This article is condensed from one by Brian Vnak published on Sept. 27, 2016 at www.Marketwatch.com.
I love how people come up with these strategies. Granted, it only fits a narrow swath of society, but for those it fits, it is awesome.
Our parents are aging and living longer than ever. Many of their children are helping with their parent’s finances in a caretaker role. Busy schedules often mean opportunities for tax deductions go unnoticed and are unused.

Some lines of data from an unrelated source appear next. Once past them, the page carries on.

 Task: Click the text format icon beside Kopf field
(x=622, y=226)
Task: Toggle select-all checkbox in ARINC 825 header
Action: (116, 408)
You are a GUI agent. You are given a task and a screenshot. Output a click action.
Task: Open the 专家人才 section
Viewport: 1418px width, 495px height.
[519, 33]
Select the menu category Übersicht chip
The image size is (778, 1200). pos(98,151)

Like anyone else, people 65 and over can deduct medical expenses that exceed 10% of their adjusted gross income (AGI) if they itemize. Medical expenses typically increase as we age but we often also see income drop or level off. When this happens, you could see medical deductions that go unclaimed as the amounts claimed exceed taxable income. Let me explain.
Let’s say that John’s mother has an income of $40,000. $22000 of this is non-social security taxable income from an IRA and interest. She normally takes the standard deduction because her house is paid off and she can’t itemize. In 2015 with that income and the standard deduction of $7850 (this is higher for elderly people) and her $4000 exemption, she would have taxable income of $10150.

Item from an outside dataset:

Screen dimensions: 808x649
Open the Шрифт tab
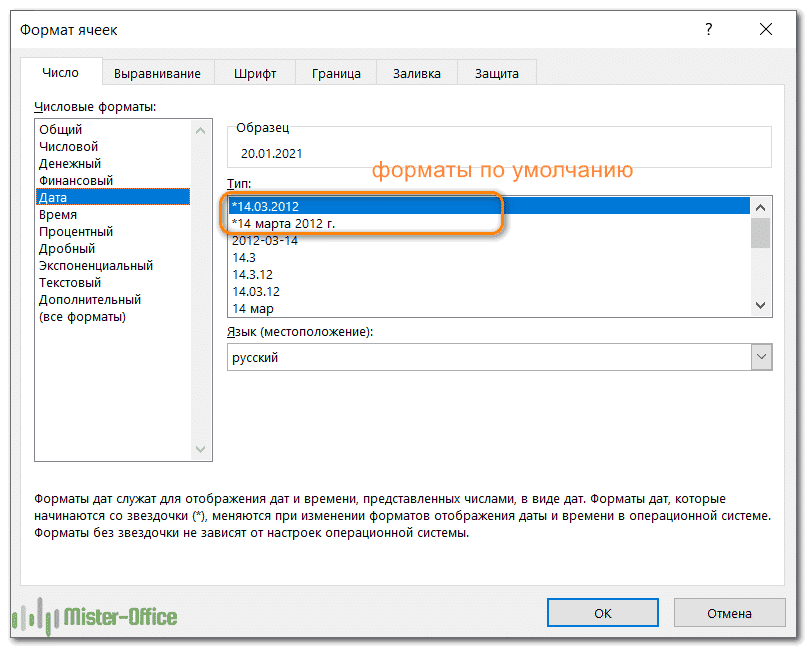255,73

But let’s say that John’s mother had $30,000 of medical expenses. Her AGI was $22,000 so she can deduct all but $2200 of those bills on a Schedule A. She paid taxes on her home and gave some items to charities so let’s say her total deduction was $30,000. But she only had taxable income of $10150. Subtracting the $30,000 from that leaves a negative $19,850, which is the part of the deduction that is wasted. She doesn’t have enough taxable income to deduct the entire amount.
But she has an IRA. What if she converts some of a traditional IRA to a Roth IRA. If she converted $30,000, she would be able to use up all of the available deduction without paying any more taxes than she would have using the standard deduction. (In practice, a bit more of her social security would be taxable but that would be minimal.) And the Roth IRA is still under her control, available if she needs it but she will never have to pay taxes on the any withdrawals from the Roth in the future. Even on the earnings. And, upon her death, her beneficiaries are likely not to have to pay taxes on distributions from a Roth account either (though they would on distributions from traditional IRA’s).
At AFS, we are always looking for ideas like this that we can utilize for our clients.